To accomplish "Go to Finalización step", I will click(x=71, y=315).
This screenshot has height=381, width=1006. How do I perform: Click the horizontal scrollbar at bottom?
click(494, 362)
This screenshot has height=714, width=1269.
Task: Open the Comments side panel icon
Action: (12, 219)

▬▬▬▬▬▬▬▬▬▬

• [YOUR OBJECTIVE]:
Restate all the material exactly, word for word.

• [RESULT OF THIS EXERCISE]:
To accomplish "Go to Finalización step", I will click(x=71, y=315).
This screenshot has height=381, width=1006. How do I perform: Click the horizontal scrollbar at bottom?
click(494, 362)
This screenshot has height=714, width=1269.
Task: Open the Comments side panel icon
Action: (12, 219)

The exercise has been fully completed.